■ Aim of the task
Every line of the records below that has the word "Lima" should be copied.

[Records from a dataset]
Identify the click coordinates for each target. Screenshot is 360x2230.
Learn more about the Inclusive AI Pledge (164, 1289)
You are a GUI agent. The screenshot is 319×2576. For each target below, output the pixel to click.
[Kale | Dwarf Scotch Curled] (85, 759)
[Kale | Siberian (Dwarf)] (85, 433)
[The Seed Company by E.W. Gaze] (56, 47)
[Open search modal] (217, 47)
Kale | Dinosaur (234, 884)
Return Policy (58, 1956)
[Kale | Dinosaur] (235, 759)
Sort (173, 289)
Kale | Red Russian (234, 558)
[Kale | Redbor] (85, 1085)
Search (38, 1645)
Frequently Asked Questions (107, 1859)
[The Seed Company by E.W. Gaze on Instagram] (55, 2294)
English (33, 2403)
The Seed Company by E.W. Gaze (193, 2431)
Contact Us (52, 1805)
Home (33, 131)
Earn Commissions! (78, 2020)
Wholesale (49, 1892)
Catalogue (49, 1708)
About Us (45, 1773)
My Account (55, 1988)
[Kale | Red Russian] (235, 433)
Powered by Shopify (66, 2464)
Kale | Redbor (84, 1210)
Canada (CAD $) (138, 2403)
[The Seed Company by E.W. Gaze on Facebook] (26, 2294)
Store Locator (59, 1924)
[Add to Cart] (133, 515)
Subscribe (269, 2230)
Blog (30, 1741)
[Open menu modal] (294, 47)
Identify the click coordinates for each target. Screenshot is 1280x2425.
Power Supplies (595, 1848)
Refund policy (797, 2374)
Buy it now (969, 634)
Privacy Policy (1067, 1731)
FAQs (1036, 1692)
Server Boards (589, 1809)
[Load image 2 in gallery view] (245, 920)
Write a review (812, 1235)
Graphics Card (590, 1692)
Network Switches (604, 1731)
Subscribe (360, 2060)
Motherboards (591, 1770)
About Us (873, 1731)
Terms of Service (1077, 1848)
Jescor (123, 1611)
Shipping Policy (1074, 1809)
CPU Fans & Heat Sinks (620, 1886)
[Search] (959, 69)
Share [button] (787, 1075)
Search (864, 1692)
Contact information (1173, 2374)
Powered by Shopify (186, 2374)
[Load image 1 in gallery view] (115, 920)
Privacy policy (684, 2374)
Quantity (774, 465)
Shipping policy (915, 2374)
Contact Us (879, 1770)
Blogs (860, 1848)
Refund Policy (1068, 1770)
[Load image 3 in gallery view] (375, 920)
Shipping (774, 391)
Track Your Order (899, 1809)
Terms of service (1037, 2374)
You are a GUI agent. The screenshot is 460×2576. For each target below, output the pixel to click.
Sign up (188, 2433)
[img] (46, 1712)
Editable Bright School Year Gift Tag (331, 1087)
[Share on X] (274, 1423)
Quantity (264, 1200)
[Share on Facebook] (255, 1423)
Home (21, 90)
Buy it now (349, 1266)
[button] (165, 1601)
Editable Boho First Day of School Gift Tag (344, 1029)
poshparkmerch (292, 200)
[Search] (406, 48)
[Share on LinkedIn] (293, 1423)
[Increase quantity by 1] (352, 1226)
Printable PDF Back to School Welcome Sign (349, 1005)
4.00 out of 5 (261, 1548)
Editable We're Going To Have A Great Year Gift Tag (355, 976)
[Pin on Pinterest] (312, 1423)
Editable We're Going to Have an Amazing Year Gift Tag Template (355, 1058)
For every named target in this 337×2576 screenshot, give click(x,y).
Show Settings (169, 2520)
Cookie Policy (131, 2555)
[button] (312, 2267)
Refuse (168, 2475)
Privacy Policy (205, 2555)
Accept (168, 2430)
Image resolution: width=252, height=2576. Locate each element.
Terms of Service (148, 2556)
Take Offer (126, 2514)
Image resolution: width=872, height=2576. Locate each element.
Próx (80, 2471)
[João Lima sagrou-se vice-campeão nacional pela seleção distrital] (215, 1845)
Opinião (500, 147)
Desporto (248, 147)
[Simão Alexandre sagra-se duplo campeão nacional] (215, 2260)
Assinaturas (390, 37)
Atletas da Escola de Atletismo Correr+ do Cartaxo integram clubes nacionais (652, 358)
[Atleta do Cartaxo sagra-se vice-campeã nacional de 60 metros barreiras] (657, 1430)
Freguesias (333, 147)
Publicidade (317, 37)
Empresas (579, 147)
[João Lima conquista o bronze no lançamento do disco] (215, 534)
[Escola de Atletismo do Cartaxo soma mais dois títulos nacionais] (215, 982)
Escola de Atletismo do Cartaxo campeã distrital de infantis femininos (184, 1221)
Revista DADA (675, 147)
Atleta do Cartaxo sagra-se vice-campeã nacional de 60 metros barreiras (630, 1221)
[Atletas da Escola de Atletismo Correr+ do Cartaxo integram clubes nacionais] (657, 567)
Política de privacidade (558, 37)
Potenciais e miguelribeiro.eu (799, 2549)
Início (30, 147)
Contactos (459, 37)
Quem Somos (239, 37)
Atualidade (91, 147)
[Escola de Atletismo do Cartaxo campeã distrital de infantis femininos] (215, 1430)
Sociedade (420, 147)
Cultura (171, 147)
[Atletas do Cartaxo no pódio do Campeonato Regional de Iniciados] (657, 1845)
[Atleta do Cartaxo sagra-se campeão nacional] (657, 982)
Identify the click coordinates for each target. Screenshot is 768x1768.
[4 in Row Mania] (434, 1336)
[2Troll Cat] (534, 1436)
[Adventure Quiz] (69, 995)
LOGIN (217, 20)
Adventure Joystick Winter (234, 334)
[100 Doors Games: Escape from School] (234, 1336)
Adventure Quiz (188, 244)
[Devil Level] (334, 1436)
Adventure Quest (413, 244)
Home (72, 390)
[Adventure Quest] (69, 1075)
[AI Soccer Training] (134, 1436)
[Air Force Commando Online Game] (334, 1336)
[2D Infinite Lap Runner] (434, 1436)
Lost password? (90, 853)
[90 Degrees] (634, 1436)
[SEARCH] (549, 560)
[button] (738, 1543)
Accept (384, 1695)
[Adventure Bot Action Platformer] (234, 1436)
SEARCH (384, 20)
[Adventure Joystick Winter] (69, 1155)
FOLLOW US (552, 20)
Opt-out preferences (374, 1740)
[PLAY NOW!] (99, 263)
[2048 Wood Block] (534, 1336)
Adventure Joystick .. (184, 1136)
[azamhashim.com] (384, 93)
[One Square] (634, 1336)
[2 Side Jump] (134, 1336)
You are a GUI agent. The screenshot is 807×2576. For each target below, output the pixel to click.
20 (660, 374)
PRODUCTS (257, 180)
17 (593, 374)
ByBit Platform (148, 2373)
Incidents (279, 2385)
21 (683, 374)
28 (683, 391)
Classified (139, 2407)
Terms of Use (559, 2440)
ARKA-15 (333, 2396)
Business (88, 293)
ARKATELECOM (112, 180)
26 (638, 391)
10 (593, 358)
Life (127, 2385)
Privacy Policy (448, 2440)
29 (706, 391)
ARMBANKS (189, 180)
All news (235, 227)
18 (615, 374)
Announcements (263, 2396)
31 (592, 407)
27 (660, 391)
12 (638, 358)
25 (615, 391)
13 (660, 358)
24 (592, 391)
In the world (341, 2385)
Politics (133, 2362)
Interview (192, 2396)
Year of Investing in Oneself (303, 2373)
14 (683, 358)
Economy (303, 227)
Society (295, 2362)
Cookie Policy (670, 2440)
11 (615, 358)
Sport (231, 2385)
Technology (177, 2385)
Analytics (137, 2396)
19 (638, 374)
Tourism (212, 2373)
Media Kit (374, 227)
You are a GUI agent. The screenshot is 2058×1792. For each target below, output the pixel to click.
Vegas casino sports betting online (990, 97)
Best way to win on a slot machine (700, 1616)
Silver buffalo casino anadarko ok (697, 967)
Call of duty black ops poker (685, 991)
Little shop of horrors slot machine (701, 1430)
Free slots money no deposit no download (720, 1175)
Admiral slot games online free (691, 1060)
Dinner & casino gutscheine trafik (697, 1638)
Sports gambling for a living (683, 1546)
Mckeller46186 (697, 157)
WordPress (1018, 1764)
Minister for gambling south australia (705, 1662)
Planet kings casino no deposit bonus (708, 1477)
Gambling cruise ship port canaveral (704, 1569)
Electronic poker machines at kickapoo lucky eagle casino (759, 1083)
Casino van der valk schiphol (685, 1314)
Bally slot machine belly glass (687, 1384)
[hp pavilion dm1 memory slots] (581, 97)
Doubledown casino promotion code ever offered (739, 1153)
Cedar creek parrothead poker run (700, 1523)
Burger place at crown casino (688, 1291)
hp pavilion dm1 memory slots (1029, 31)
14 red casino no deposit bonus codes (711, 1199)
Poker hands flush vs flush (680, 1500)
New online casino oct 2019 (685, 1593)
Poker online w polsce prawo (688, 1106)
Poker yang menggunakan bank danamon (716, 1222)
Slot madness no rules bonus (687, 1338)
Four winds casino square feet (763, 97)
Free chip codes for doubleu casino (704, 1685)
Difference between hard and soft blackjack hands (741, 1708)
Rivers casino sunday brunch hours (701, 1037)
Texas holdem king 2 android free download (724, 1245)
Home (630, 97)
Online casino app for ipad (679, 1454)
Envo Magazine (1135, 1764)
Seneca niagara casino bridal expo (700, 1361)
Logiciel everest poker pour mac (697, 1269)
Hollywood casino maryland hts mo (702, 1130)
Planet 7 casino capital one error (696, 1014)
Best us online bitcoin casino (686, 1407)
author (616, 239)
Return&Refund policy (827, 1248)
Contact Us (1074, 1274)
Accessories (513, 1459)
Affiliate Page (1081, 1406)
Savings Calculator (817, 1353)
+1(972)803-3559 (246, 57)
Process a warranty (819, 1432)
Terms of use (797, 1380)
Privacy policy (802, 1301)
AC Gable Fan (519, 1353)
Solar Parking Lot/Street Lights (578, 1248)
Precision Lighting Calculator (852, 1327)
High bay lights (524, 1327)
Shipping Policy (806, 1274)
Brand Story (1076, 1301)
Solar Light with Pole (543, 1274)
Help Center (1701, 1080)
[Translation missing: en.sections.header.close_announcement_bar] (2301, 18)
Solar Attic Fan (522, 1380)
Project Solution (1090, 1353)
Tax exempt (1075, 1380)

■ Worked solution
[João Lima sagrou-se vice-campeão nacional pela seleção distrital] (215, 1845)
[João Lima conquista o bronze no lançamento do disco] (215, 534)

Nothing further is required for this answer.